Exercise description
Whatever the lines below say, output them exactly.

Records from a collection
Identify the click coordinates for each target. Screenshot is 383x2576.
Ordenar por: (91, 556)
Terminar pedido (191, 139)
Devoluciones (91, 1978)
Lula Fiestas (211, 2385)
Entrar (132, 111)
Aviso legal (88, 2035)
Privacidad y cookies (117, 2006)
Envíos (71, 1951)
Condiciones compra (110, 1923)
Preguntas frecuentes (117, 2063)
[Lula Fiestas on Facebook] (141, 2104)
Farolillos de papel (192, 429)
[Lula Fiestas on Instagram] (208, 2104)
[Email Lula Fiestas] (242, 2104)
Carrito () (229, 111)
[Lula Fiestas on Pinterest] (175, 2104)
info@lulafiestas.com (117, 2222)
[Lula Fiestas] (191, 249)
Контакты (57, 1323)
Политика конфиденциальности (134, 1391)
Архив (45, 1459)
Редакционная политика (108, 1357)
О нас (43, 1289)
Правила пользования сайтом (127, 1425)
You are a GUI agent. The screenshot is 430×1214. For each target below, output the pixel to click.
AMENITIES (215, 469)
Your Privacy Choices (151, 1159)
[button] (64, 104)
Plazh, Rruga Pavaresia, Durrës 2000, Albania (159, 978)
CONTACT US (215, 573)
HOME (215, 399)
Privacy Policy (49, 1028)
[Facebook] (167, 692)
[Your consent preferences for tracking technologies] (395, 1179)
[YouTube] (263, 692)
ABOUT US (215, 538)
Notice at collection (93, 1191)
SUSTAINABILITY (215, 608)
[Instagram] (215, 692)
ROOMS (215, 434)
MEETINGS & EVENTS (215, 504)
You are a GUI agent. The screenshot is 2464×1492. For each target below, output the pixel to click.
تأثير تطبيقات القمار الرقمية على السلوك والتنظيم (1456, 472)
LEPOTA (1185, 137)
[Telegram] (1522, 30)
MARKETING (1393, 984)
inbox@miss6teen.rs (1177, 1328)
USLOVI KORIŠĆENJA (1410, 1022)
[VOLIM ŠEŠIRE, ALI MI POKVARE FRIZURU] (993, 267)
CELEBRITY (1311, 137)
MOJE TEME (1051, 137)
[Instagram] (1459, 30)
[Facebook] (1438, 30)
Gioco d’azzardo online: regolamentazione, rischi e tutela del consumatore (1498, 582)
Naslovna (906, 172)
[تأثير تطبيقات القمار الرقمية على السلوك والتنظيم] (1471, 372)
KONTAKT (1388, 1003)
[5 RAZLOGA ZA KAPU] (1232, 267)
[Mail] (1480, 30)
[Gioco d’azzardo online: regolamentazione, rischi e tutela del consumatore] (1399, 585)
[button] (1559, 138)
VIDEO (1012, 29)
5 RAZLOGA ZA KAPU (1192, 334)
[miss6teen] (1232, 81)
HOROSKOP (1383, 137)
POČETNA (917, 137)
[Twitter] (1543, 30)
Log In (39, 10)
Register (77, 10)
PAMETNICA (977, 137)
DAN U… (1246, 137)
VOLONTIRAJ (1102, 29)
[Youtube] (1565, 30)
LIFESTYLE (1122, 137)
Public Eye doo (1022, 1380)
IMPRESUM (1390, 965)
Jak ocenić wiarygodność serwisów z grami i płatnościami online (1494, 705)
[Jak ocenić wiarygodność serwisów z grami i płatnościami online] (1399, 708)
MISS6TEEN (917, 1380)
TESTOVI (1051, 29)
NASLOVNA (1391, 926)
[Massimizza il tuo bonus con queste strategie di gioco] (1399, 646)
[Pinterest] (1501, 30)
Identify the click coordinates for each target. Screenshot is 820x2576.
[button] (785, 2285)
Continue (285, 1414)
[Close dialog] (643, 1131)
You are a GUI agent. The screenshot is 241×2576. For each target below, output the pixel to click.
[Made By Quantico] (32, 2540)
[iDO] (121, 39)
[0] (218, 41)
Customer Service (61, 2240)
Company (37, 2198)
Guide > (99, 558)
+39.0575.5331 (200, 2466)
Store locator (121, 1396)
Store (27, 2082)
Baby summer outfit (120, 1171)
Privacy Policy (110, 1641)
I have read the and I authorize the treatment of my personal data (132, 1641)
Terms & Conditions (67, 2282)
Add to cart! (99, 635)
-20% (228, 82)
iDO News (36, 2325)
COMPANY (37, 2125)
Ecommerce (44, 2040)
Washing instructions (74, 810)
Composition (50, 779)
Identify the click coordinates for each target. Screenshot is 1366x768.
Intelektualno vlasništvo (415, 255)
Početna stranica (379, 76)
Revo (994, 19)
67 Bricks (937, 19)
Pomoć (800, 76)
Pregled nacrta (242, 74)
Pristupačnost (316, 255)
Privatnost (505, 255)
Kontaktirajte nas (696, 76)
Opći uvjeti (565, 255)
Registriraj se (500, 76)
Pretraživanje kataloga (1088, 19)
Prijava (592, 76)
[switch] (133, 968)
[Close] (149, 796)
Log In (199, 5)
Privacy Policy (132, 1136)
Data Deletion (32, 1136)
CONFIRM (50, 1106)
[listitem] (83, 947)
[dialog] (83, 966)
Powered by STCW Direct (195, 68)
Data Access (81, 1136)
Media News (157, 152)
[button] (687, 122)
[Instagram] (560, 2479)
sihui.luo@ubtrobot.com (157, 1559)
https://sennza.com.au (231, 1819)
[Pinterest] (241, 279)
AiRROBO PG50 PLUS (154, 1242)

Task response
Identify the click coordinates for each target. Screenshot is 383x2576.
Ordenar por: (91, 556)
Terminar pedido (191, 139)
Devoluciones (91, 1978)
Lula Fiestas (211, 2385)
Entrar (132, 111)
Aviso legal (88, 2035)
Privacidad y cookies (117, 2006)
Envíos (71, 1951)
Condiciones compra (110, 1923)
Preguntas frecuentes (117, 2063)
[Lula Fiestas on Facebook] (141, 2104)
Farolillos de papel (192, 429)
[Lula Fiestas on Instagram] (208, 2104)
[Email Lula Fiestas] (242, 2104)
Carrito () (229, 111)
[Lula Fiestas on Pinterest] (175, 2104)
info@lulafiestas.com (117, 2222)
[Lula Fiestas] (191, 249)
Контакты (57, 1323)
Политика конфиденциальности (134, 1391)
Архив (45, 1459)
Редакционная политика (108, 1357)
О нас (43, 1289)
Правила пользования сайтом (127, 1425)
You are a GUI agent. The screenshot is 430×1214. For each target below, output the pixel to click.
AMENITIES (215, 469)
Your Privacy Choices (151, 1159)
[button] (64, 104)
Plazh, Rruga Pavaresia, Durrës 2000, Albania (159, 978)
CONTACT US (215, 573)
HOME (215, 399)
Privacy Policy (49, 1028)
[Facebook] (167, 692)
[Your consent preferences for tracking technologies] (395, 1179)
[YouTube] (263, 692)
ABOUT US (215, 538)
Notice at collection (93, 1191)
SUSTAINABILITY (215, 608)
[Instagram] (215, 692)
ROOMS (215, 434)
MEETINGS & EVENTS (215, 504)
You are a GUI agent. The screenshot is 2464×1492. For each target below, output the pixel to click.
تأثير تطبيقات القمار الرقمية على السلوك والتنظيم (1456, 472)
LEPOTA (1185, 137)
[Telegram] (1522, 30)
MARKETING (1393, 984)
inbox@miss6teen.rs (1177, 1328)
USLOVI KORIŠĆENJA (1410, 1022)
[VOLIM ŠEŠIRE, ALI MI POKVARE FRIZURU] (993, 267)
CELEBRITY (1311, 137)
MOJE TEME (1051, 137)
[Instagram] (1459, 30)
[Facebook] (1438, 30)
Gioco d’azzardo online: regolamentazione, rischi e tutela del consumatore (1498, 582)
Naslovna (906, 172)
[تأثير تطبيقات القمار الرقمية على السلوك والتنظيم] (1471, 372)
KONTAKT (1388, 1003)
[5 RAZLOGA ZA KAPU] (1232, 267)
[Mail] (1480, 30)
[Gioco d’azzardo online: regolamentazione, rischi e tutela del consumatore] (1399, 585)
[button] (1559, 138)
VIDEO (1012, 29)
5 RAZLOGA ZA KAPU (1192, 334)
[miss6teen] (1232, 81)
HOROSKOP (1383, 137)
POČETNA (917, 137)
[Twitter] (1543, 30)
Log In (39, 10)
Register (77, 10)
PAMETNICA (977, 137)
DAN U… (1246, 137)
VOLONTIRAJ (1102, 29)
[Youtube] (1565, 30)
LIFESTYLE (1122, 137)
Public Eye doo (1022, 1380)
IMPRESUM (1390, 965)
Jak ocenić wiarygodność serwisów z grami i płatnościami online (1494, 705)
[Jak ocenić wiarygodność serwisów z grami i płatnościami online] (1399, 708)
MISS6TEEN (917, 1380)
TESTOVI (1051, 29)
NASLOVNA (1391, 926)
[Massimizza il tuo bonus con queste strategie di gioco] (1399, 646)
[Pinterest] (1501, 30)
Identify the click coordinates for each target. Screenshot is 820x2576.
[button] (785, 2285)
Continue (285, 1414)
[Close dialog] (643, 1131)
You are a GUI agent. The screenshot is 241×2576. For each target below, output the pixel to click.
[Made By Quantico] (32, 2540)
[iDO] (121, 39)
[0] (218, 41)
Customer Service (61, 2240)
Company (37, 2198)
Guide > (99, 558)
+39.0575.5331 (200, 2466)
Store locator (121, 1396)
Store (27, 2082)
Baby summer outfit (120, 1171)
Privacy Policy (110, 1641)
I have read the and I authorize the treatment of my personal data (132, 1641)
Terms & Conditions (67, 2282)
Add to cart! (99, 635)
-20% (228, 82)
iDO News (36, 2325)
COMPANY (37, 2125)
Ecommerce (44, 2040)
Washing instructions (74, 810)
Composition (50, 779)
Identify the click coordinates for each target. Screenshot is 1366x768.
Intelektualno vlasništvo (415, 255)
Početna stranica (379, 76)
Revo (994, 19)
67 Bricks (937, 19)
Pomoć (800, 76)
Pregled nacrta (242, 74)
Pristupačnost (316, 255)
Privatnost (505, 255)
Kontaktirajte nas (696, 76)
Opći uvjeti (565, 255)
Registriraj se (500, 76)
Pretraživanje kataloga (1088, 19)
Prijava (592, 76)
[switch] (133, 968)
[Close] (149, 796)
Log In (199, 5)
Privacy Policy (132, 1136)
Data Deletion (32, 1136)
CONFIRM (50, 1106)
[listitem] (83, 947)
[dialog] (83, 966)
Powered by STCW Direct (195, 68)
Data Access (81, 1136)
Media News (157, 152)
[button] (687, 122)
[Instagram] (560, 2479)
sihui.luo@ubtrobot.com (157, 1559)
https://sennza.com.au (231, 1819)
[Pinterest] (241, 279)
AiRROBO PG50 PLUS (154, 1242)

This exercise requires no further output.